Wir haben alle Hände voll zu tun, um die Schweinebestände in der Steiermark zu halten. Ich kämpfe für eine wesentlich höhere Investitionsförderung für solche Tierwohlmaßnahmen sowie für höhere Förderobergrenzen. Hier muss sich einiges bewegen. Auch für den Bau von Tierwohlställen ist eine höhere Investitionsförderung notwendig. Unsere jungen Schweinebauern sehen Investitionen in Tierwohlställe sehr positiv. Das Problem der höheren Stallbaukosten ist mit einer höheren Investitionsförderung zu beantworten.
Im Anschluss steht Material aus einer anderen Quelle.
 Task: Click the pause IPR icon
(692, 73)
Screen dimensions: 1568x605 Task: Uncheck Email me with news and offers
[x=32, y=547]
Ein kleiner Zeitraffer: Wo sehen Sie die steirische Schweinewirtschaft in 15 Jahren?
Die Konsumenten und die Politik müssen den Weg für einen Schweinefleisch-Konsum ohne schlechtem Gewissen frei machen. Das bedeutet im Klartext: Den Wert des Schweinefleisches erhöhen und eine wesentlich bessere Investitionsförderung für Tierwohlställe. Ich gehe davon aus, dass 2023 kein Spaltenboden mehr gefördert wird. Ich bin auch überzeugt, dass in den nächsten 15 Jahren Tierwohlställe bei Neu- und Umbauten die Regel sein werden.
Es müssen auch die Konsumenten mitspielen. Bisher können sie die heimische Herkunft von Lebensmitteln und Speisen mit Fleischanteil kaum erkennen.
Das ist eine große Baustelle, die zu erledigen ist. Fleisch aus teureren Tierwohl-Haltungen kann nicht zu Weltmarktpreisen angeboten werden. Die Politik hat hier die Wege zu ebnen. Erstens brauchen wir eine nachvollziehbare Kennzeichnung von verarbeiteten Fleischprodukten wie Wurst oder Gulasch. Und zweitens ist Glaubwürdigkeit an den Tag zu legen. Wenn uns der Staat strengere Tierwohl-Regeln auferlegt, dann muss Tierwohlfleisch auch in den öffentlichen Kantinen angeboten werden. Eine verpflichtende Kennzeichnung der Fleischherkunft in öffentlichen Großküchen und in der Gastronomie ist dringend erforderlich.
Das steht ohnehin im Regierungsprogramm.
Ich bin hier schon ungeduldig. Der zuständige Gesundheitsminister soll endlich handeln.